Would you output the lines from the one containing "Given: Click the Phone (work) field label" through the final line of the entries, exactly and with pictures omitted?

Items from a dataset:
-=-=-
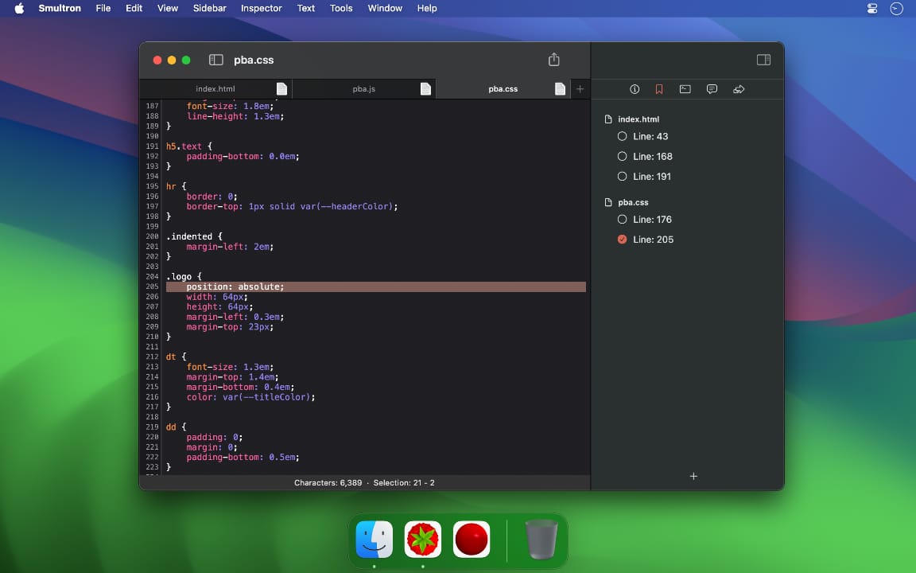Toggle the inspector panel icon top right

pyautogui.click(x=763, y=59)
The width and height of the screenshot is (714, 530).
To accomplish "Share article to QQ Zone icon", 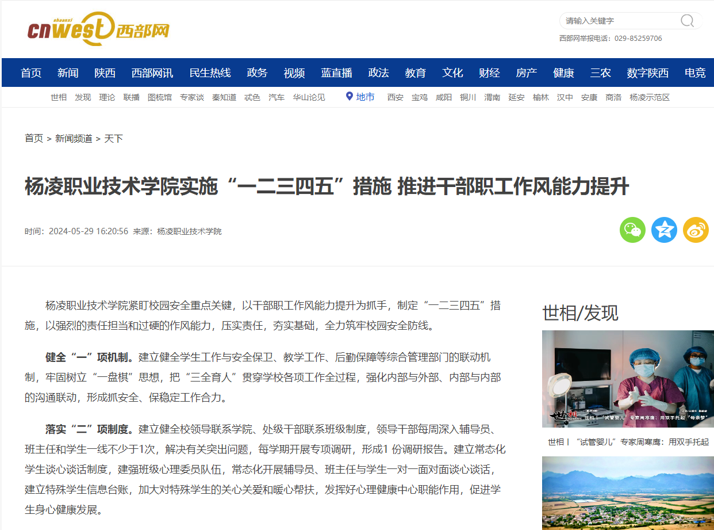I will (x=664, y=230).
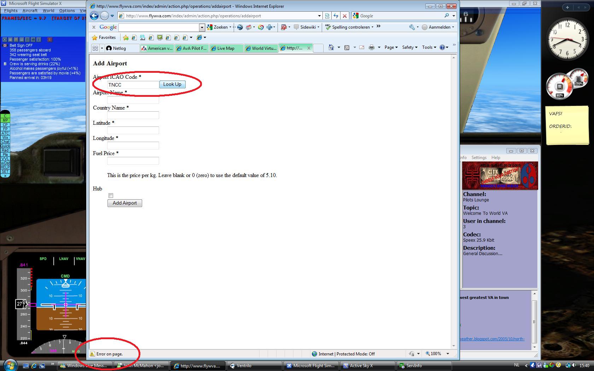Screen dimensions: 594x371
Task: Refresh the page using the address bar icon
Action: tap(336, 16)
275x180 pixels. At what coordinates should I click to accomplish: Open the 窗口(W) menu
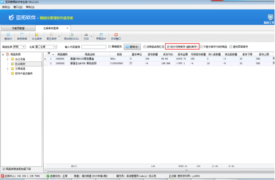pyautogui.click(x=18, y=7)
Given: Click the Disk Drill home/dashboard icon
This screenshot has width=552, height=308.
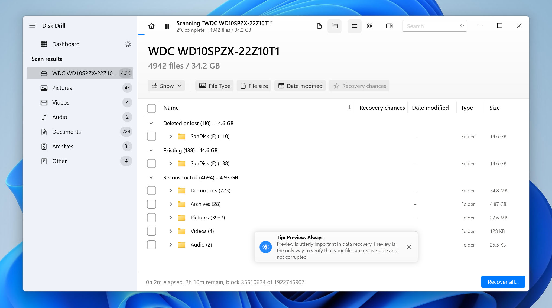Looking at the screenshot, I should coord(151,26).
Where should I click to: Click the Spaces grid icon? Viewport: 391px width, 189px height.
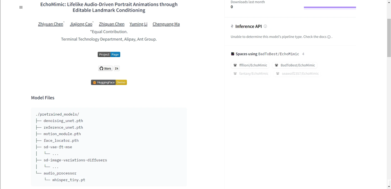click(x=233, y=54)
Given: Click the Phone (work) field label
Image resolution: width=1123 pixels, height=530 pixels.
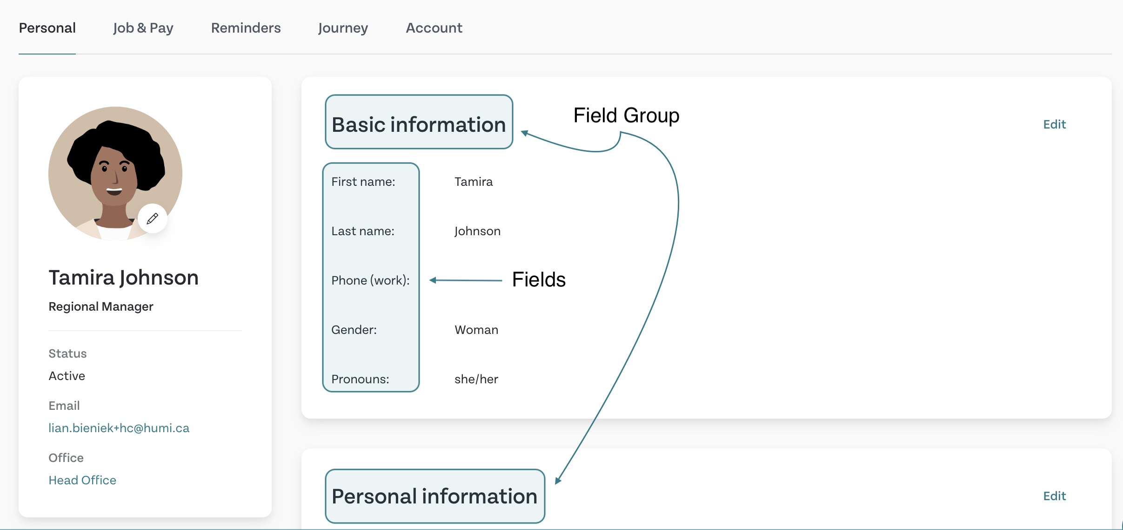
-=-=-
**Result**:
Given: Click the Phone (work) field label
Image resolution: width=1123 pixels, height=530 pixels.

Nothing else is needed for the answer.